The ad hoc agent was evaluated in two experiments: Exp1, in which other agents followed the hand-crafted policies; and Exp2, in which other agents followed the built-in policies. As stated earlier, the ad hoc agent learned behavior models in the form of FF trees from 10,000 state-action observations obtained by running the hand-crafted policies. It was not provided any prior experience or models of the built-in policies.

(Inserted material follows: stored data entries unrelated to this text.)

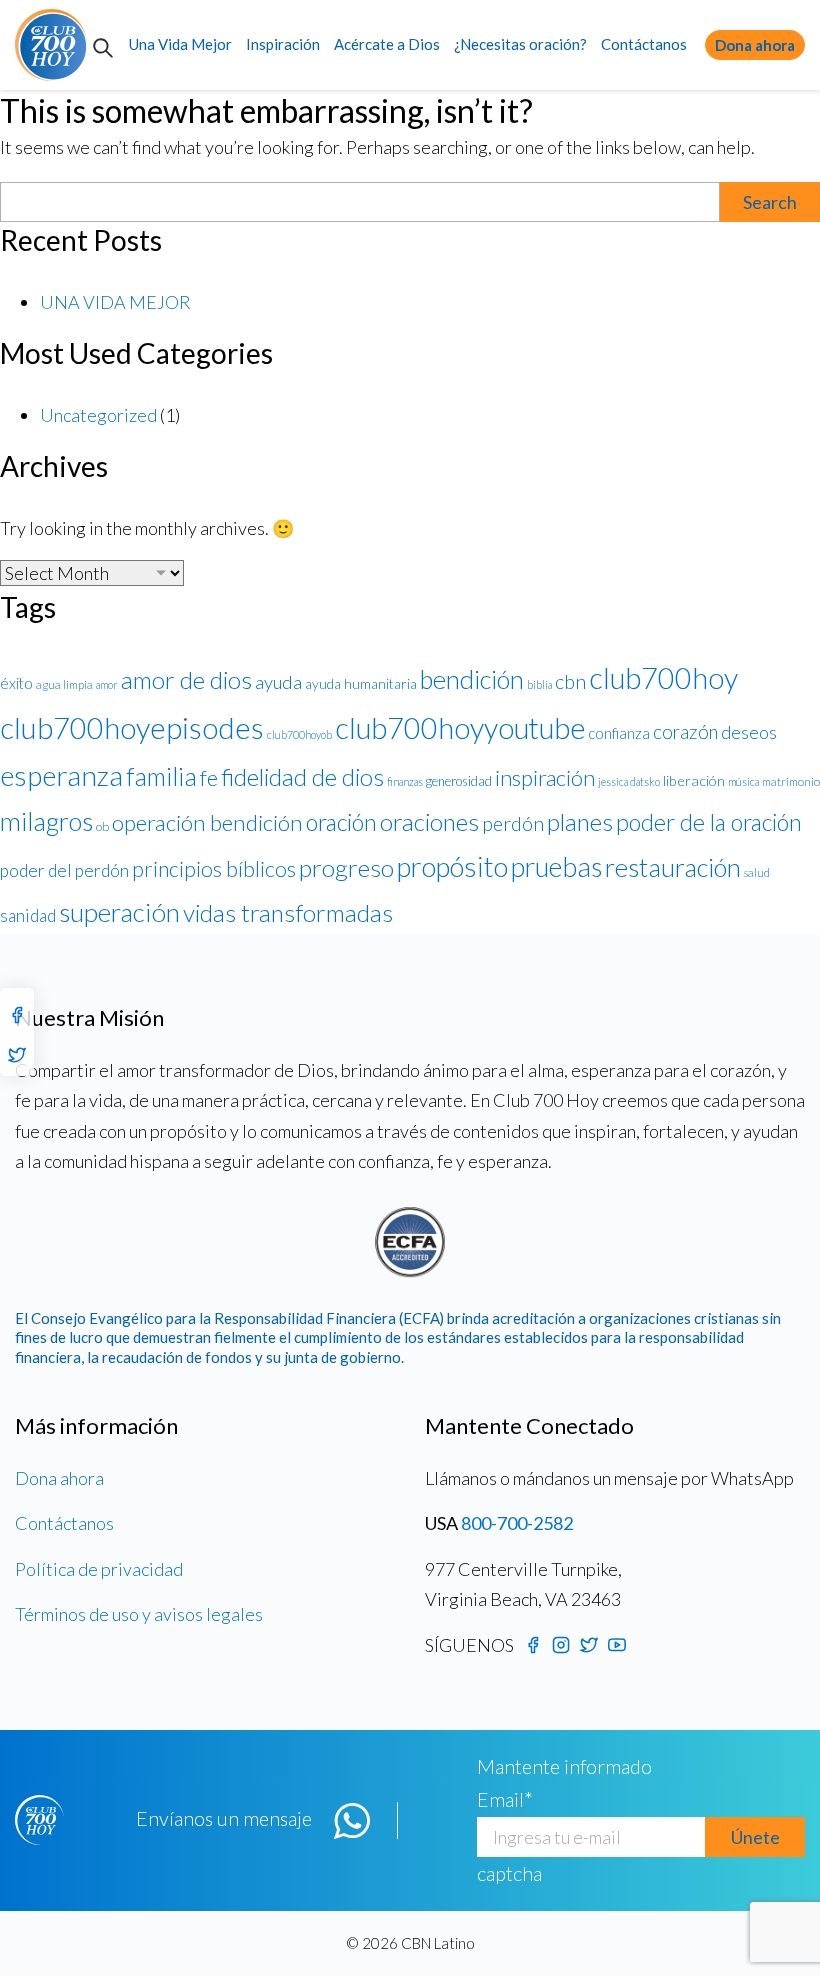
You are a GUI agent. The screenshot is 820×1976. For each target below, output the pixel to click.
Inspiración (283, 44)
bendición (472, 679)
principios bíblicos (214, 869)
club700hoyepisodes (132, 727)
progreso (346, 867)
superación (119, 912)
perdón (513, 823)
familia (161, 776)
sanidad (28, 915)
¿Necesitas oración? (520, 44)
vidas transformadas (288, 912)
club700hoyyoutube (460, 727)
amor (107, 684)
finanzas (405, 781)
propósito (452, 866)
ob (102, 826)
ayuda (278, 682)
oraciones (429, 821)
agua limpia (64, 684)
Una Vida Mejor (180, 44)
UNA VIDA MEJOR (115, 302)
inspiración (545, 777)
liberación (694, 780)
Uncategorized (98, 415)
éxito (16, 683)
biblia (539, 684)
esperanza (61, 775)
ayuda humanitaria (361, 683)
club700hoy (663, 677)
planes (580, 821)
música (743, 781)
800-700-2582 (517, 1523)
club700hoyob (299, 734)
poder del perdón (64, 870)
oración (341, 822)
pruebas (556, 866)
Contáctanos (644, 44)
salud (757, 872)
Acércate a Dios (387, 44)
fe (209, 777)
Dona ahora (755, 45)
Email (505, 1799)
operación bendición (207, 822)
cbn (570, 681)
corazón (685, 731)
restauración (673, 867)
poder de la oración (709, 822)
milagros (46, 821)
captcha (509, 1873)
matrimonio (791, 781)
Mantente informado (564, 1766)
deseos (749, 732)
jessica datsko (629, 781)
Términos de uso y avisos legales (139, 1614)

Our previous work documented the accuracy of a basic AHT architecture that reasoned with some domain knowledge and static behavior prediction models in the FA domain (Dodampegama and Sridharan Reference Dodampegama and Sridharan2023a). In this paper, the focus is on evaluating the ability to select, revise, and learn the relevant predictive models, and adapt to partial observability. For the former, each agent other than our ad hoc agent was assigned a policy selected randomly from the available policies (described above). The baselines for this experiment were:

  • Base1: other agents followed a random mix of hand-crafted policies. The ad hoc agent did not revise the learned behavior models or use the model selection algorithm.

  • Base2: other agents followed a random mix of hand-crafted policies. The ad hoc agent used a model selection algorithm without a graded strategy to compare the predicted and actual actions, that is, fixed penalty assigned for action mismatch in Line 6 of Algorithm 1.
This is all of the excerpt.